Stiles v. Meyer

64 Barb. 77 | N.Y. Sup. Ct. | 1872

By the Court, Gilbert, J.

The referee has found as matter of fact, upon evidence which is conflicting, that the note in suit was taken by the plaintiffs as the note .of the firm of J. L. Bach & Co., of which they supposed the defendant Meyer was a member; that the consideration of the note was goods sold to such firm; that on the occasion when the goods were sold, Meyer and Bach stated that Meyer was to be a member of said firm in about six weeks; that they then wished to buy goods of the plaintiffs, for said new firm; that they *72jointly purchased the goods for which the note in suit was given, for said contemplated new firm; that said partnership was not in fact formed, but that no notice of that fact was given to the plaintiffs, until after the delivery of the goods and the receipt of the note.

[First Department, General Term, at New York, November 4, 1872 Leonard and Gilbert, Justices.]

It would be a violation of a settled rule to disturb the finding of a referee upon a question of fact, where there is so much evidence to support it as in this case. It must, therefore, be held conclusive.

The question is, whether the facts found establish a legal liability against Meyer.
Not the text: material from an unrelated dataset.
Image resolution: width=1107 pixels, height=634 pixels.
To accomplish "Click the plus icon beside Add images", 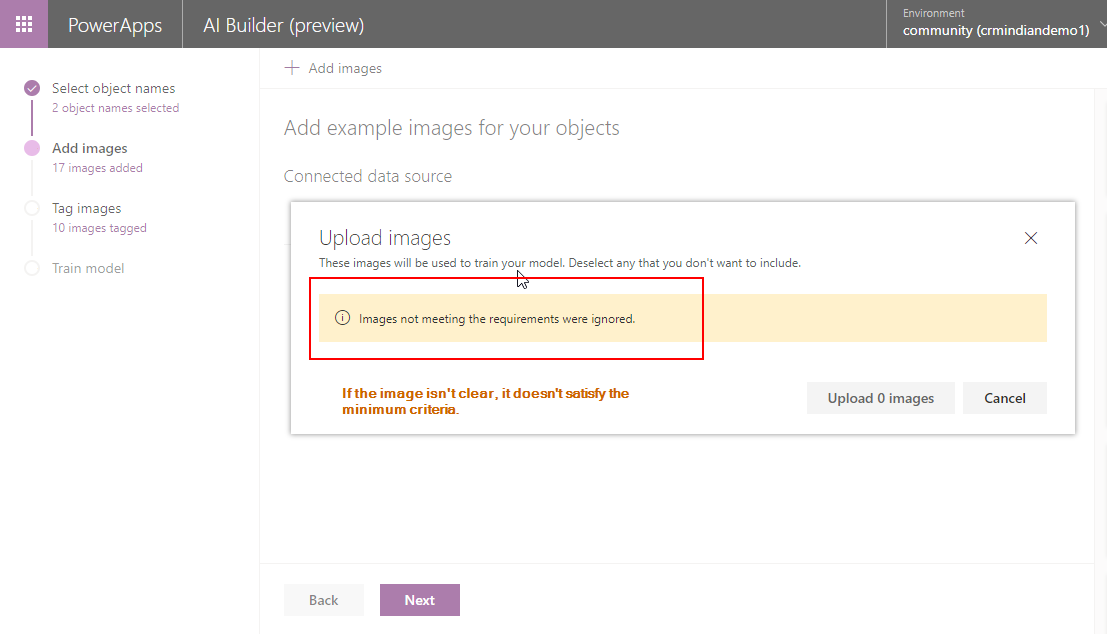I will 292,68.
We think they do, for the reason that he was a party to the contract of purchase of the goods. The credit was given to the individuals who were to become members of the proposed partnership; and this was done with the express assent of Meyer. Although, therefore, the agreement was that the partnership should not commence until some time after the purchase, and the agreement was never carried out, yet the purchase itself was a quasi partnership transaction; and having been expressly sanctioned by Meyer, he is estopped from disputing his liability. (Dickinson v. Valpy, 10 B. & C. 128. Battley v. Lewis, 1 Man. & Gr. 155. Lake v. Duke of Argyll, 6 Q. B. 477. Fox v. Clifton, 6 Bing. 776. Burns v. Rowland, 40 Barb. 368.)

It was certainly competent to prove what the statement was, on the faith of which the goods were sold. The exception to this evidence is not good.

We are unable to perceive any materiality in the evidence respecting what had been done by the plaintiffs in limiting their terms of credit. But if the evidence was erroneously admitted, it could have had no effect upon the judgment. The error, therefore, was a harmless one. (The People v. Gonzalez, 35 N. Y. 59.)

The judgment should be affirmed, with costs.